All we've got is right now. Right here at the breakfast table. We can trust in our resilience to give us the courage to walk out the door. For most of us, a fall and a scrape on our knee is inconsequential. We get up, we brush off, we keep going. I get to witness this every single day as a parent. Childhood is nothing if not a practice in wound recovery. And yet, we just pray that the injuries stay minor, though there's no guarantee at all. Life is risk. We just live each moment to each moment, and if we're lucky, we can savor it. More often than not we find ourselves missing it, for plans of the next moment, or regrets of the one just past. Though, so often we can chant this mantra to ourselves and we miss or ignore the counterpoint to the 'live life now' mentality -- it takes careful planning and retrospection and learning to keep us alive for the next set of moments. Some of our now must be donated to the future, or we will end up on the streets, wondering where the house and job went. Some of the now must be donated to the past, to remember those who lived such rich lives before us, whose time here on the planet intersected ours, but who have now passed. They live now only in our memories and our stories, may they be a blessing. Today, I am living my life, I am remembering my forebearers, I am building memories in my children that hopefully they will take with them beyond my grave. That's about all I can ask or hope for. The rest is mythology. I pray that on my journey, the intensity of injury and ailment stays shallow, and yet we cannot avoid fatality. It happens to us all, but for most of us, blessedly only once.

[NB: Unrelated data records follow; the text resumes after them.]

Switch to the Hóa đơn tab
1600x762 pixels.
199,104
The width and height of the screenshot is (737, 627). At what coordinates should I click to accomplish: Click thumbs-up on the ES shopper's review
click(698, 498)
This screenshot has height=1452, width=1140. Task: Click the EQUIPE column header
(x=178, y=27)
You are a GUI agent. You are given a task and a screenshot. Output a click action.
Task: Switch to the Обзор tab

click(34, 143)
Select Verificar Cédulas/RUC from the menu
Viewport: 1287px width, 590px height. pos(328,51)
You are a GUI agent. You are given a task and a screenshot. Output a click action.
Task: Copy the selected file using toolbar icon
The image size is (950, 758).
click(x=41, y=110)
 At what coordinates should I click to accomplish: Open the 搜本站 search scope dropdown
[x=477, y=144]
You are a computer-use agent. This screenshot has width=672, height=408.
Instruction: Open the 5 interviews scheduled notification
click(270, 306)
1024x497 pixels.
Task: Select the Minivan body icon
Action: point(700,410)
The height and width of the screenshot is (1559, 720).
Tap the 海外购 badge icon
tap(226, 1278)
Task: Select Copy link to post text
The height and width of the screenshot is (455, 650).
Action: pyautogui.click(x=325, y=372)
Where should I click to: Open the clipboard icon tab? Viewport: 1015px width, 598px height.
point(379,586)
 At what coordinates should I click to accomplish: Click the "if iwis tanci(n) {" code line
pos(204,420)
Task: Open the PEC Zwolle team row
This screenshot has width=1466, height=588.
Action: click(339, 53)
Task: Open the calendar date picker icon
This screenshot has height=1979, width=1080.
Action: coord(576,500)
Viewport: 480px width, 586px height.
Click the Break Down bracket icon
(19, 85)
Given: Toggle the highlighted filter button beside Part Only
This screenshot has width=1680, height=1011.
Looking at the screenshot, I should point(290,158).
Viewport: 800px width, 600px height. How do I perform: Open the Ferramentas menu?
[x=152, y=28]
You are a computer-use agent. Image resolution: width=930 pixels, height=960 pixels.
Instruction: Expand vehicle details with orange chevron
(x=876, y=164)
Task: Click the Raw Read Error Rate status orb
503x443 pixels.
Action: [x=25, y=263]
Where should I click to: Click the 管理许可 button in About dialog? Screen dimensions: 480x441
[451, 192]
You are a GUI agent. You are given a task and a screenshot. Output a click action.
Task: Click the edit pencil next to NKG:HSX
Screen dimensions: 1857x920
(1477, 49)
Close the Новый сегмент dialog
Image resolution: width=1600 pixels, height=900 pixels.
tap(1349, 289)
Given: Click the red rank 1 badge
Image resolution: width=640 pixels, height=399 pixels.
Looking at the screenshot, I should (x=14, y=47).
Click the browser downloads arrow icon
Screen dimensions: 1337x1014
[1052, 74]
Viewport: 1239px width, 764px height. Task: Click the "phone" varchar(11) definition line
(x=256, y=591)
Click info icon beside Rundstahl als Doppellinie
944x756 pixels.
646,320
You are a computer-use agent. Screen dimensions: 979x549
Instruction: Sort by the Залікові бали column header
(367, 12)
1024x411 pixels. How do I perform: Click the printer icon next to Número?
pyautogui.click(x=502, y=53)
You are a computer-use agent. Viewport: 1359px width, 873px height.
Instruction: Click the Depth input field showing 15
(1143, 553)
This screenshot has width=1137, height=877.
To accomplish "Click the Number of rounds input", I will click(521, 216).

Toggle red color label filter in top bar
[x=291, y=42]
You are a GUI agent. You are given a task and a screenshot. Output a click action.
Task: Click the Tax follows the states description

I'm still holding out for science to figure out a way to upgrade this model, and make us more resilient. I'd like at least to be able to combat the injustices of age and disease. Decline is a bad idea -- I'm going to take it up with the intelligent designer.

I can't sleep.

Tonight was a tough one for me. Without going into any details whatsoever, there was a decision that had to be made, and a process that had to be gone through, and it wasn't easy. The answer was an obvious one, and yet the process behind getting to the answer left me feeling a little empty inside. Perhaps in another six months I can blog about particulars. For now, suffice to say, I'm in an altered state and I am grieving in my own way for the opposite of the right decision. And, I'm on a path that isn't at its end. There is follow-through and fallout that I yet have to persevere. So, if I'm moody, or distant, please have compassion. I'm gonna be okay.